Good evening to you as well Mr. Anderson,
We are building an application where we will end up with several hundreds of
millions of triples. So the scope of the application could be considered large.
As for the initial question about model.listStatements joins, here is a code
snippet:
// Query the model for all the children of nodeResource
StmtIterator iterator1 = model.listStatements(nodeResource,
MY_VOCAB.child, (RDFNode)null);
// Iterate through all the statements returned
iterator1.forEachRemaining(statement -> {
// Find all the labels for the objects in the statements
(Assume that there is more than one language label for each)
StmtIterator iterator2 =
model.listStatements(statement.getObject().asResource(), RDFS.label,
(RDFNode)null);
iterator2.forEachRemaining(statement -> {
// Print out the statement to system.out
System.out.println(statement.toString());
});
});
If the query above returned 10,000 children in iterator1, then iterator2 will
be called 10,000 times. This does not seem to be very efficient.
To the best of my knowledge, TDB already has indexed lists of OSP, POS and SPO.
I would have thought that there was a way to run the second query by just
passing an ordered list of the objects returned in the first query. This
provides for far better matching than having to run the same query many times.
The alternative approach that we are looking at is to run a second query where
we return all the labels of all objects, store the results of each query in a
HashSet indexed on ObjectResource and do a RetainAll to join the two sets. The
problem with this is that there are way too many labels in the system to do
this effectively. I can also create a code snippet for this if it is necessary.

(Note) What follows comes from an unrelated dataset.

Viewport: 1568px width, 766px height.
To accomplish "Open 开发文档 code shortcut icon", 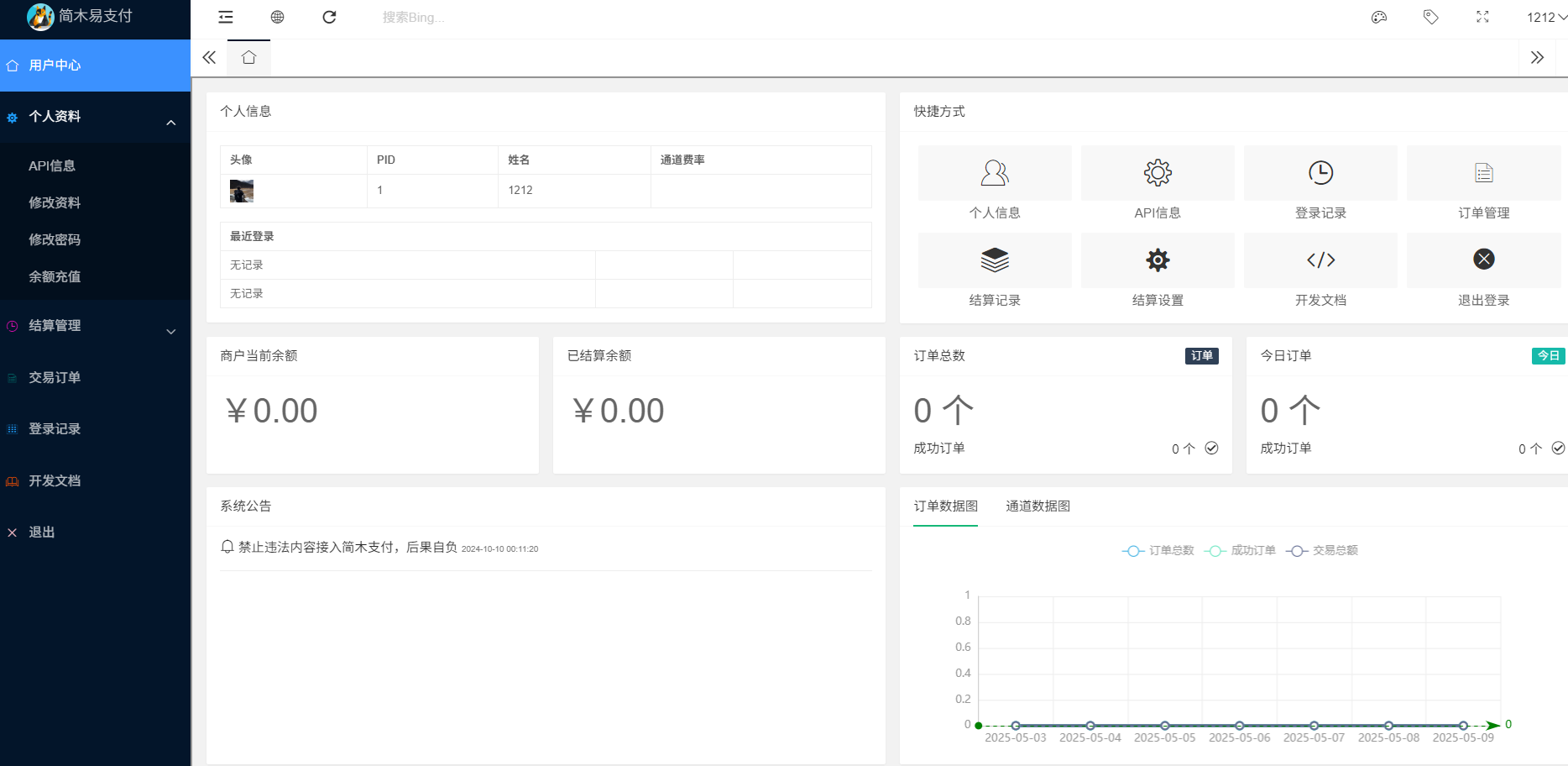I will (1320, 260).
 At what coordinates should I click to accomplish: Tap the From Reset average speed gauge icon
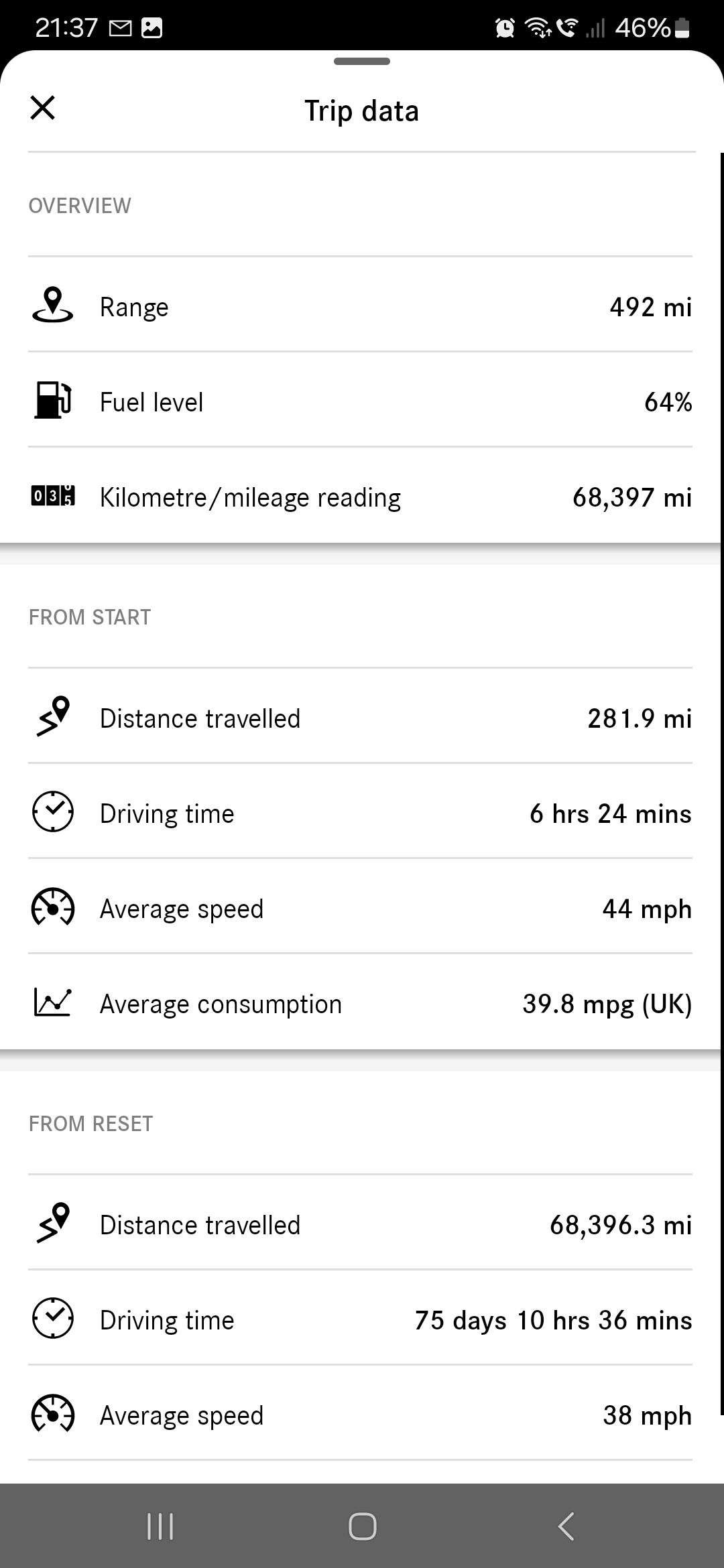pyautogui.click(x=52, y=1414)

So my question is: What is the correct way to join the results from two
model.listStatements?
As for the initial question about model.listStatements filtering, here is a
code snippet:
StmtIterator iterator1 = model.listStatements(
new SimpleSelector(nodeResource, MY_VOCAB.value, (RDFNode)null)
{
public boolean selects(Statement s)
{
// return the object literals > 12345
return (s.getObject().asLiteral().getInt() >
12345);
}
});
In the query above; for every value result, the selector has to do a comparison
with the filter value. I would have thought that it was easier for TDB to do
the filtering, than to include it in a SimpleSelector.
My question is: What is the correct way to implement filtering?
As for the long list in my email that I accidentally sent multiple times; I
hope the concerns and questions are clear enough to be answered. Let me know if
clarification is needed.
Hope that this makes it clearer.
Thanks in advance,
Niels
-----Original Message-----
From: james anderson [mailto:[email protected]]
Sent: Sunday, November 13, 2016 13:58
To: [email protected]
Subject: Re: How do I do a join between multiple model.listStatments calls?
good evening mr andersen,
i am genuinely curious, why you and your group would be experiencing such
difficulties and would like to understand more about what you are doing.
> On 2016-11-13, at 21:32, Niels Andersen <mailto:[email protected]> wrote:
>
> Dear Jena User Group,
>
> […]
> ... To people who choose to reply to this email; keep in mind that I only
> care about scientific and provable facts, I do not care about opinions.
then, let us start there.
your post, as it stood, provides little room for a considered response, as it
includes too little information about what you are doing.
if you are at liberty to provide specifics about your application data models,
your persistent data vocabularies and storage statistics, your attempts to
combine the two through sparql queries, your deployment specifics, and details
about observed performance and reliability, it could aid your cause to do so.
your complaints imply that you have specific experience which could relate such
information, but, in themselves, permit little beyond commiseration.
if you were to follow-up in concrete terms, you might be more likely to benefit
form the collected knowledge in the group.
best regards, from berlin,
---
james anderson | mailto:[email protected] | http://dydra.com